On one hand, auto-generating tools directly from a REST API spec is very appealing. You’ve already documented your API thoroughly, so why not transform those endpoints into AI-accessible functions? It saves time and keeps the API and MCP definitions in sync, avoiding duplicate work. On the other hand, a naïve one-to-one mapping of every endpoint to an MCP tool can overwhelm an LLM. LLMs struggle to choose the right action from so many low-level options, leading to frequent errors or unpredictable calls, especially if several endpoints have similar purposes.
The solution lies in a balanced approach. Writing an MCP server entirely by hand for a large API would be a massive time sink, manually crafting each tool’s schema and handler is tedious and error-prone, especially when a well-defined OpenAPI spec already exists. Instead, we can autogenerate the groundwork from OpenAPI, then curate it. In practice, this means using codegen to produce a set of tool definitions and client calls, then trimming or augmenting the OpenAPI spec that generates the tools to align with real-world usage.
This post is a technical overview of how we built the Xata MCP Server, covering our switch to a new OpenAPI codegen approach, custom generation of MCP tools, and the Next.js server implementation.
We’ll walk through the journey in three parts:
- Migrating to Kubb for OpenAPI code generation. Why we replaced our previous codegen with Kubb and the benefits gained.
- Customizing Kubb with custom generators. How we generated a TypeScript API client and a suite of MCP tools from our OpenAPI spec.
- Creating the MCP Server with Next.js. Wiring it all together using Vercel’s MCP adapter, route handlers, authentication middleware, and initializing the generated tools.
Let’s explore, step by step, how the Xata MCP Server was built.
Migrating from OpenAPI Codegen to Kubb
Our first task was to revisit how we generate API client code from Xata’s API specification. Historically, we used a traditional OpenAPI code generator to produce a TypeScript client for the Xata REST API. This approach worked, but it was rigid and hard to customize. Adding new output formats or tweaking the generated code meant wrestling with scripts or post-processing the results. We wanted a more flexible, integrated solution.

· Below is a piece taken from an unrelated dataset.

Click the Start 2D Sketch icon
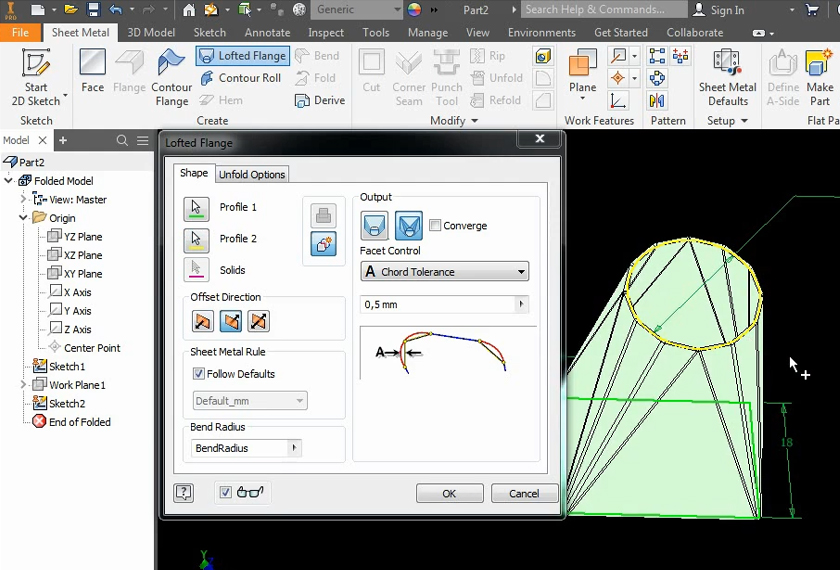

Enter Kubb, a toolkit designed for TypeScript projects to generate code from OpenAPI/Swagger specs. Kubb can generate TypeScript types, API clients, React Query hooks, Zod validators, MSW handlers, and even MCP integration code, all from an OpenAPI spec.
Another key reason we chose Kubb was its plugin and generator architecture. Kubb’s code generation process is highly customizable: you can plug in predefined generators or write your own to tailor the output. This was exactly what we needed. Instead of treating our OpenAPI spec as just input for a one-size-fits-all client generator, we could leverage it to produce multiple outputs, like a low-level API client and a set of MCP tools in one go.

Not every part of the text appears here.